Assigned task
Your job is to write out each record precisely as it stands.

Stored data:
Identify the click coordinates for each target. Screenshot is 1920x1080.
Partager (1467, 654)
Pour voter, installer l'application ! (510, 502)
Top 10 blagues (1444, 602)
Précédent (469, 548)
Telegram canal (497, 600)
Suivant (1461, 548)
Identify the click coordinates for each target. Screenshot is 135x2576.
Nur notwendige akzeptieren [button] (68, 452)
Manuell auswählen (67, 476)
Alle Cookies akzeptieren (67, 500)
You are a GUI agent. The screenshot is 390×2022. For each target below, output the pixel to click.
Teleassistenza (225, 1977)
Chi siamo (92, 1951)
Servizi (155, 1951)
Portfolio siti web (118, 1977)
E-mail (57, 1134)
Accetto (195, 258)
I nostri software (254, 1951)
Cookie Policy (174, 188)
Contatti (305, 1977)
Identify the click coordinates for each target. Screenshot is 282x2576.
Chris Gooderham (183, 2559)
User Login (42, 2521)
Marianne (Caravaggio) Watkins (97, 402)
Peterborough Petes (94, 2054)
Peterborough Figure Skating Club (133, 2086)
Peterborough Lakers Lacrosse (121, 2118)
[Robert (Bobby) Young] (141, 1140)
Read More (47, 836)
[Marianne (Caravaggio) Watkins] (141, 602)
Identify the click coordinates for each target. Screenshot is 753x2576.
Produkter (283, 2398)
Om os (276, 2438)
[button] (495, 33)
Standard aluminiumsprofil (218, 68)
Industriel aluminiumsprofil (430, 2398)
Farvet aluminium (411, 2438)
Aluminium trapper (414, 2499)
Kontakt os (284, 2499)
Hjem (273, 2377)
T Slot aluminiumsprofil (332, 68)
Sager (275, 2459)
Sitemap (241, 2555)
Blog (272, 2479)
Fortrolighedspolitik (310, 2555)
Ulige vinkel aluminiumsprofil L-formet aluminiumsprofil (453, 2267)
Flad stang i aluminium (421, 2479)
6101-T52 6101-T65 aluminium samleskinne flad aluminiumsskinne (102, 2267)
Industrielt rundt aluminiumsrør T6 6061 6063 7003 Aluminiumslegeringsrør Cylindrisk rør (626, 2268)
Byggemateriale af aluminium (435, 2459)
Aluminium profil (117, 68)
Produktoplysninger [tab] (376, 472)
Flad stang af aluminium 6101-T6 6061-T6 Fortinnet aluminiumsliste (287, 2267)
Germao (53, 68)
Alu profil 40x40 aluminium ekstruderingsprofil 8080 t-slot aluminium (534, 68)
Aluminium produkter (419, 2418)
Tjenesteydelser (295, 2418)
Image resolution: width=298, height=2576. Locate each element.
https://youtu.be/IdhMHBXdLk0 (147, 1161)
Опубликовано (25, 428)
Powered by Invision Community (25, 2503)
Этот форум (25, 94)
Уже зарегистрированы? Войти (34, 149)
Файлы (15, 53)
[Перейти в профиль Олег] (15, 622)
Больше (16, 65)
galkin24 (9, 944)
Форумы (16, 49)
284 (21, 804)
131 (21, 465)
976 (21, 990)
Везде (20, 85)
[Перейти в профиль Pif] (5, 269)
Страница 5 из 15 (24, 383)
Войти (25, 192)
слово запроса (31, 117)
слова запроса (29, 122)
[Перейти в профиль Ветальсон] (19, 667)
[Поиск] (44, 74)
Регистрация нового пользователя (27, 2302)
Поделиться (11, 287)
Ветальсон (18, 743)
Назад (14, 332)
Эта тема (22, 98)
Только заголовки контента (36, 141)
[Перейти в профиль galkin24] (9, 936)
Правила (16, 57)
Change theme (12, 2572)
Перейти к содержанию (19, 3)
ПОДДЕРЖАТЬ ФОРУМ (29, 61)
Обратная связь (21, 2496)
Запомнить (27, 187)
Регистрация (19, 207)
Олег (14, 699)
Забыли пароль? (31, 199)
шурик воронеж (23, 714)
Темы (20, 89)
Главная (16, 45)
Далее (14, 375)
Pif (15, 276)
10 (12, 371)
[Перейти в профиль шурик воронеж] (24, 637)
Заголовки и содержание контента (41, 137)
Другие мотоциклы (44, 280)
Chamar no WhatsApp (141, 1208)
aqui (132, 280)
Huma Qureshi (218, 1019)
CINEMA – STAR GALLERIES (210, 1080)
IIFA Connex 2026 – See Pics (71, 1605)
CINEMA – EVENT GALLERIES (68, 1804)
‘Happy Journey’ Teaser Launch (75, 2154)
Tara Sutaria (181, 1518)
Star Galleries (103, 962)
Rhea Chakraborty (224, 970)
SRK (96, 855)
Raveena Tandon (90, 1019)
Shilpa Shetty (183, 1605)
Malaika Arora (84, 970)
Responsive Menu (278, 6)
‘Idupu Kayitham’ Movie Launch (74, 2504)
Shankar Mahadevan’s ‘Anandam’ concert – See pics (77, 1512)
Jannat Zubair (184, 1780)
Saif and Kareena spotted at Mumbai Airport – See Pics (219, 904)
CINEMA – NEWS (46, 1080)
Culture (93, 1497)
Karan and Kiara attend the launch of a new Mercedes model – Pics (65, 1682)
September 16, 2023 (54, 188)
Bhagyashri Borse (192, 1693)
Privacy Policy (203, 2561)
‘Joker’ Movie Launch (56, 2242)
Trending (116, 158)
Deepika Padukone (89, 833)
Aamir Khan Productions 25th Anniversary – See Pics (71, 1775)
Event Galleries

Solution to the exercise
Identify the click coordinates for each target. Screenshot is 1920x1080.
Partager (1467, 654)
Pour voter, installer l'application ! (510, 502)
Top 10 blagues (1444, 602)
Précédent (469, 548)
Telegram canal (497, 600)
Suivant (1461, 548)
Identify the click coordinates for each target. Screenshot is 135x2576.
Nur notwendige akzeptieren [button] (68, 452)
Manuell auswählen (67, 476)
Alle Cookies akzeptieren (67, 500)
You are a GUI agent. The screenshot is 390×2022. For each target below, output the pixel to click.
Teleassistenza (225, 1977)
Chi siamo (92, 1951)
Servizi (155, 1951)
Portfolio siti web (118, 1977)
E-mail (57, 1134)
Accetto (195, 258)
I nostri software (254, 1951)
Cookie Policy (174, 188)
Contatti (305, 1977)
Identify the click coordinates for each target. Screenshot is 282x2576.
Chris Gooderham (183, 2559)
User Login (42, 2521)
Marianne (Caravaggio) Watkins (97, 402)
Peterborough Petes (94, 2054)
Peterborough Figure Skating Club (133, 2086)
Peterborough Lakers Lacrosse (121, 2118)
[Robert (Bobby) Young] (141, 1140)
Read More (47, 836)
[Marianne (Caravaggio) Watkins] (141, 602)
Identify the click coordinates for each target. Screenshot is 753x2576.
Produkter (283, 2398)
Om os (276, 2438)
[button] (495, 33)
Standard aluminiumsprofil (218, 68)
Industriel aluminiumsprofil (430, 2398)
Farvet aluminium (411, 2438)
Aluminium trapper (414, 2499)
Kontakt os (284, 2499)
Hjem (273, 2377)
T Slot aluminiumsprofil (332, 68)
Sager (275, 2459)
Sitemap (241, 2555)
Blog (272, 2479)
Fortrolighedspolitik (310, 2555)
Ulige vinkel aluminiumsprofil L-formet aluminiumsprofil (453, 2267)
Flad stang i aluminium (421, 2479)
6101-T52 6101-T65 aluminium samleskinne flad aluminiumsskinne (102, 2267)
Industrielt rundt aluminiumsrør T6 6061 6063 7003 Aluminiumslegeringsrør Cylindrisk rør (626, 2268)
Byggemateriale af aluminium (435, 2459)
Aluminium profil (117, 68)
Produktoplysninger [tab] (376, 472)
Flad stang af aluminium 6101-T6 6061-T6 Fortinnet aluminiumsliste (287, 2267)
Germao (53, 68)
Alu profil 40x40 aluminium ekstruderingsprofil 8080 t-slot aluminium (534, 68)
Aluminium produkter (419, 2418)
Tjenesteydelser (295, 2418)
Image resolution: width=298, height=2576. Locate each element.
https://youtu.be/IdhMHBXdLk0 (147, 1161)
Опубликовано (25, 428)
Powered by Invision Community (25, 2503)
Этот форум (25, 94)
Уже зарегистрированы? Войти (34, 149)
Файлы (15, 53)
[Перейти в профиль Олег] (15, 622)
Больше (16, 65)
galkin24 (9, 944)
Форумы (16, 49)
284 (21, 804)
131 (21, 465)
976 (21, 990)
Везде (20, 85)
[Перейти в профиль Pif] (5, 269)
Страница 5 из 15 (24, 383)
Войти (25, 192)
слово запроса (31, 117)
слова запроса (29, 122)
[Перейти в профиль Ветальсон] (19, 667)
[Поиск] (44, 74)
Регистрация нового пользователя (27, 2302)
Поделиться (11, 287)
Ветальсон (18, 743)
Назад (14, 332)
Эта тема (22, 98)
Только заголовки контента (36, 141)
[Перейти в профиль galkin24] (9, 936)
Правила (16, 57)
Change theme (12, 2572)
Перейти к содержанию (19, 3)
ПОДДЕРЖАТЬ ФОРУМ (29, 61)
Обратная связь (21, 2496)
Запомнить (27, 187)
Регистрация (19, 207)
Олег (14, 699)
Забыли пароль? (31, 199)
шурик воронеж (23, 714)
Темы (20, 89)
Главная (16, 45)
Далее (14, 375)
Pif (15, 276)
10 (12, 371)
[Перейти в профиль шурик воронеж] (24, 637)
Заголовки и содержание контента (41, 137)
Другие мотоциклы (44, 280)
Chamar no WhatsApp (141, 1208)
aqui (132, 280)
Huma Qureshi (218, 1019)
CINEMA – STAR GALLERIES (210, 1080)
IIFA Connex 2026 – See Pics (71, 1605)
CINEMA – EVENT GALLERIES (68, 1804)
‘Happy Journey’ Teaser Launch (75, 2154)
Tara Sutaria (181, 1518)
Star Galleries (103, 962)
Rhea Chakraborty (224, 970)
SRK (96, 855)
Raveena Tandon (90, 1019)
Shilpa Shetty (183, 1605)
Malaika Arora (84, 970)
Responsive Menu (278, 6)
‘Idupu Kayitham’ Movie Launch (74, 2504)
Shankar Mahadevan’s ‘Anandam’ concert – See pics (77, 1512)
Jannat Zubair (184, 1780)
Saif and Kareena spotted at Mumbai Airport – See Pics (219, 904)
CINEMA – NEWS (46, 1080)
Culture (93, 1497)
Karan and Kiara attend the launch of a new Mercedes model – Pics (65, 1682)
September 16, 2023 (54, 188)
Bhagyashri Borse (192, 1693)
Privacy Policy (203, 2561)
‘Joker’ Movie Launch (56, 2242)
Trending (116, 158)
Deepika Padukone (89, 833)
Aamir Khan Productions 25th Anniversary – See Pics (71, 1775)
Event Galleries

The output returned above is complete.